EDIT: looks like CSS/JS aggregation is not turned on your site. That should help things a bunch.
Comment #19
mstrelan CreditAttribution: mstrelan commentedThis requirement should not appear if you're running PHP 7, at least until Twig compiles on PHP 7. See https://github.com/twigphp/Twig/issues/1695
Comment #20
joelpittetThis actually still needs the :url placeholder, this patch looks to have reverted that. #19, @mstrelan would you mind maybe wrapping this in a condition and posting a new patch with your suggestion?
Comment #21
mstrelan CreditAttribution: mstrelan commentedAdded
version_compare()
, removed the word "greatly" and fixed the :url placeholder.Comment #22
piyuesh23 CreditAttribution: piyuesh23 at QED42 commentedComment #23
gappleversion_compare()
expects a string, so probably best to avoid the implicit conversion from an integer.Otherwise +1
Comment #24
star-szr@gapple thanks, good point. We can use 7.0.0 I think.
Comment #26
heddnComment #27
dawehnerCan we document why we check the PHP version 7 here>
Comment #28
heddnI wasn't sure how opinionated I should make the comment about performance gains with the extension so I opted to document the simple fact that a version of the extension does not exist.
Comment #29
joelpittetThis looks perfect to me and seems to address comments from above.
Thanks @heddn et al.
Comment #30
alexpottGiven that the evidence for performance improvement is not there should we just remove it entirely?
Comment #31
anavarreGiven https://github.com/twigphp/Twig/issues/1695 and the current lack of real-life numbers, I'd also tend to agree with #30. Also, we don't know if it's ever going to be compiled for PHP7 (does it even need it?).
Comment #32
gappleWithout a clearer benefit to installing the C extension, I agree it's probably better noted in documentation as a potential option and not a persistent item on the status page.
Comment #33
heddnI've already removed/updated it from a d.o. docs page a week ago (cannot find the link ATM). Is there anything else stopping this from RTBC?
Comment #34
star-szrI think we need an issue summary and title update based on the proposed solution :)
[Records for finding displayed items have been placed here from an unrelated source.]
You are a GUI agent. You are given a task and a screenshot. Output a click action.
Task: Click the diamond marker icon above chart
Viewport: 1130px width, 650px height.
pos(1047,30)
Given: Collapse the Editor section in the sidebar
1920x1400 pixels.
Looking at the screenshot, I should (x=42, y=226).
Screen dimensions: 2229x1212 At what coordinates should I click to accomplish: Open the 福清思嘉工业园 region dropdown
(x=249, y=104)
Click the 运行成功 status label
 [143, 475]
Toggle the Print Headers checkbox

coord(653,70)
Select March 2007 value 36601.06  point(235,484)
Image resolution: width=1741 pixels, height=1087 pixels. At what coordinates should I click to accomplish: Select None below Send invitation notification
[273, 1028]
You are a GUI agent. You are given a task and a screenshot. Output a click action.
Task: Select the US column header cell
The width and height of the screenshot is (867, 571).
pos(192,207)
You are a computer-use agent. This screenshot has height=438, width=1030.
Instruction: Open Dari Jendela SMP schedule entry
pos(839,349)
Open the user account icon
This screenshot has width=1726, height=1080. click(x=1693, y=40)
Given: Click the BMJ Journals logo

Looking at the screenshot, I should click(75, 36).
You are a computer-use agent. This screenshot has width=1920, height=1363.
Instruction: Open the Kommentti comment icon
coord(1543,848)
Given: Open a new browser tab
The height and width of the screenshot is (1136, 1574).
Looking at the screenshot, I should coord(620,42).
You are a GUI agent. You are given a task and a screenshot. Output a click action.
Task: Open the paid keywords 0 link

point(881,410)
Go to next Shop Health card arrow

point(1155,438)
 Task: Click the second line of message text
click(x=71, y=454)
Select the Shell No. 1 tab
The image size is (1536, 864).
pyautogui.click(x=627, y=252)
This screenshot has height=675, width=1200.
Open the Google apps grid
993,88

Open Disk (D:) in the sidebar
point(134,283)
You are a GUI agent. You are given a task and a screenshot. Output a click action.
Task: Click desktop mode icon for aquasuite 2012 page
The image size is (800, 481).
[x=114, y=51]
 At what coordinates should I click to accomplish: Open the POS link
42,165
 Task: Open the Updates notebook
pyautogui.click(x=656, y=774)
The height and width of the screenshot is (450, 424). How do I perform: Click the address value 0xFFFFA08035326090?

Other than that I think it's fine, it basically looks like a revert of #2160643: Add status report "requirement" for Twig C extension for PHP.
Comment #35
anavarreComment #36
anavarreComment #37
gappleSince the title and summary are updated, I think it's reasonable to move this back to RTBC
Comment #39
star-szrCommitted fb8cdd4 and pushed to 8.2.x. Thanks!
Comment #40
heddnThis seems trivial enough, can we backport to 8.1 too?
Comment #41
star-szrIt's technically a UI change so I'm a bit torn, that's why I didn't commit to 8.1.x. https://www.drupal.org/core/d8-allowed-changes
Edit: also a task.
Comment #42
joelpittet@cottser, this should not be considered a UI change. It's documentation at best and closer to a typo, IMO. Should be UI when it affects how you interface/use the product.
I've seen questions in vanDUG slack channel asking about this and PHP7 and were confused which referenced this issue.
Comment #43
alexpottI agree with @joelpittet an entry in the status report is not a UI. Also an incorrect recommendation could be considered a bug.
Comment #45
star-szrI'm good with that thanks @heddn @joelpittet @alexpott :)
Committed 5c01c88 and pushed to 8.1.x. Thanks!